Сколь притяжение свойственно вещественности, столь свойственно ей и отражение. Опыты доказывают, сколь трудно, а может быть, и совсем невозможно привести два вещества в истинное прикосновение; и сия отраженность есть нечто, от твердого вещества совсем отменное, действующее даже в отдаленности от тела, к коему оно принадлежать имеет. Что делает, что наиплотнейшие тела и сильнейшим сцеплением отверженные столь проницательны? Что производит упругость, сжимание и растяжение? До какой удивительной степени некоторые вещества растяжены суть или быть могут, кто не убежден опытом, тому не легко поверить может. Отчего одно вещество в стеснении становится упружее? Отчего другое в растяжении? Отражение существует везде, как и притяжение, и вещества в соразмерности действия одной силы ощущают действие и другой. Итак, некоторые справедливо заключают, что в самом деле в вещественности существуют токмо притяжения и отражения без всякой твердости. Ибо, для чего предполагать твердое, если части его сплотиться не могут никогда? Заключим, что есть место в пространстве, где каждая сила существует и откуда действительность ее простирается, составляя действованию ее округу, могуществу ее соразмерную. Локк или его истолкователь, желая изъяснить создание, говорит: вообразим себе пустое пространство, и всемогущество, вращающееся над ним, рекло: да разделится оно и отвердеет! и се явилась непроницательность, протяженность, образ. Дополним сию стихотворную и метафизическую картину и, вместо слова, явим мысль всемогущую. О, дерзновение! изрекать словом, звуком, зыблением воздуха мысль предвечную! Да будет сила в каждой точке пространства! и се действие началося. Притяжение и отражение простерлися из среды своей действием, явился образ и протяженность, вещественность прияла существо. […] Друзья мои! разробляя свойства вещественности, да не исчезнет она совсем и да не будем сами тень и мечта.

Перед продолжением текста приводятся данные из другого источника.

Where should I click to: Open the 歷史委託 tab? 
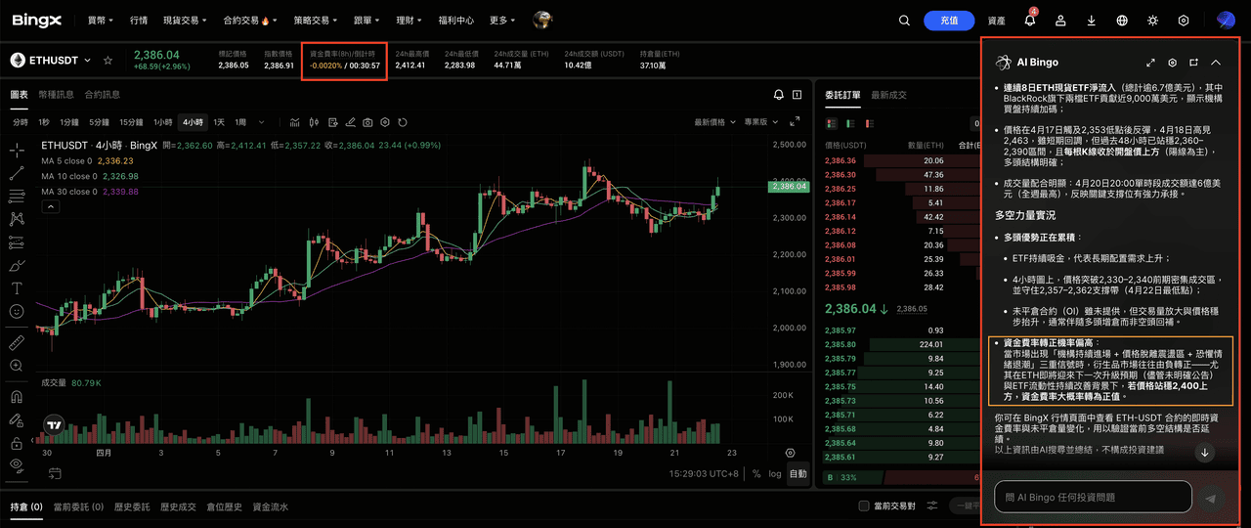pyautogui.click(x=132, y=506)
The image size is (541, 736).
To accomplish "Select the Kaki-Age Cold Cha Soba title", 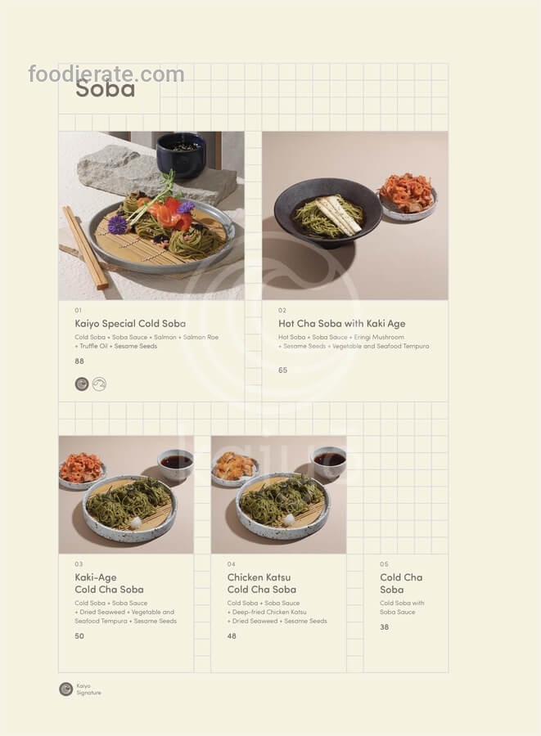I will point(109,583).
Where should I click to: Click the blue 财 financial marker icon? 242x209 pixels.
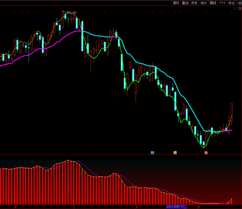click(x=152, y=153)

Бездействие, вследствие данного нами изъяснения, есть то состояние существа, из коего оно исступить не может, доколе что-либо его из оного не извлечет. После всего нами сказанного утверждать, что бездействие есть свойство природы, кажется нелепо. […]

Итак, показав неосновательность мнения о бездействии вещественности, мы самым тем показали, что движение от нее неотделимо. И поистине, не напрасное ли умствование говорить о том, что могло быть до сотворения мира? Мы видим, он существует, и все движется; имеем право неоспоримое утверждать, что движение в мире существует, и оно есть свойство вещественности, ибо от нее неотступно. […]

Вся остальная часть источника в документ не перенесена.